Work required =>
How many lines in the material below contain the string "pixels", matching case exactly? Reply with the number only.
<<<<
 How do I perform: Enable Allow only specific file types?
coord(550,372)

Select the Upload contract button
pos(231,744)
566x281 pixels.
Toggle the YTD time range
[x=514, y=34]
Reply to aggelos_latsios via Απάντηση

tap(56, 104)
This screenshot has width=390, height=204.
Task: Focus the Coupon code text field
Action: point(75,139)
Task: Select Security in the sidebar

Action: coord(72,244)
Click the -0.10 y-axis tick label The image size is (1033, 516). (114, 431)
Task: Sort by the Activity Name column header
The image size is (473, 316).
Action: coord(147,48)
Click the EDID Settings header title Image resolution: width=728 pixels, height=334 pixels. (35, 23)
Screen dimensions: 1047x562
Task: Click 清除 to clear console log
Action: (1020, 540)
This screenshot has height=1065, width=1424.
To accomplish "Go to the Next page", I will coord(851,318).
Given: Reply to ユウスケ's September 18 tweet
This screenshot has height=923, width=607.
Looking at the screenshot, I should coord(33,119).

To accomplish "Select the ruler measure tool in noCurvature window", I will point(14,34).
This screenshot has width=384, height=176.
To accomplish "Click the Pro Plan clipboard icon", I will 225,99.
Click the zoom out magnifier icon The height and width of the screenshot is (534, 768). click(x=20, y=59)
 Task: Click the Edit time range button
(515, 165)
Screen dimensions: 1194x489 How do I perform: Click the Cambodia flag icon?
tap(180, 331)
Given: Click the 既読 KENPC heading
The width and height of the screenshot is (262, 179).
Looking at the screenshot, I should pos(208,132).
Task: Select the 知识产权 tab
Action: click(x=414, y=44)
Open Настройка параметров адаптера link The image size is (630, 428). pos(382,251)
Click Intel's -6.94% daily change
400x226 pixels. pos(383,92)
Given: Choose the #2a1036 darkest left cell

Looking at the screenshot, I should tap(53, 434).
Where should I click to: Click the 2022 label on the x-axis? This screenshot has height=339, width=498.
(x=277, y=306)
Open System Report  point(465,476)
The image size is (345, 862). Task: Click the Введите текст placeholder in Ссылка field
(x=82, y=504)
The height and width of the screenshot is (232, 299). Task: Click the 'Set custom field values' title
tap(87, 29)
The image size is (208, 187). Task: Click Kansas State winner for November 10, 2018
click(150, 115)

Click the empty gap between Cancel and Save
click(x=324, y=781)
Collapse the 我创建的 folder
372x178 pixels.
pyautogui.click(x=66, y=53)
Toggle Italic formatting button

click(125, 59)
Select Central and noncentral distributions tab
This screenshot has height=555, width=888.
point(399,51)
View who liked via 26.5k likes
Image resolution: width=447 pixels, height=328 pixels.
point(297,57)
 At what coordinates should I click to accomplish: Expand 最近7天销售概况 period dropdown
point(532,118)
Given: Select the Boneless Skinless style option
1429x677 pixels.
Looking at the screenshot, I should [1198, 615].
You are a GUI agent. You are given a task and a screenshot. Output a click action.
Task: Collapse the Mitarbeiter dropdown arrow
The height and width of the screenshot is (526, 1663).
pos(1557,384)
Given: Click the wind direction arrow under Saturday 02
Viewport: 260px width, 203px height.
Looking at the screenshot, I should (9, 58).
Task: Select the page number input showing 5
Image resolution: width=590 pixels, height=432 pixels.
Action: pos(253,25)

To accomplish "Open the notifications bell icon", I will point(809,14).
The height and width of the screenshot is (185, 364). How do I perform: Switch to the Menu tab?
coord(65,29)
>>>>
Task output =>
7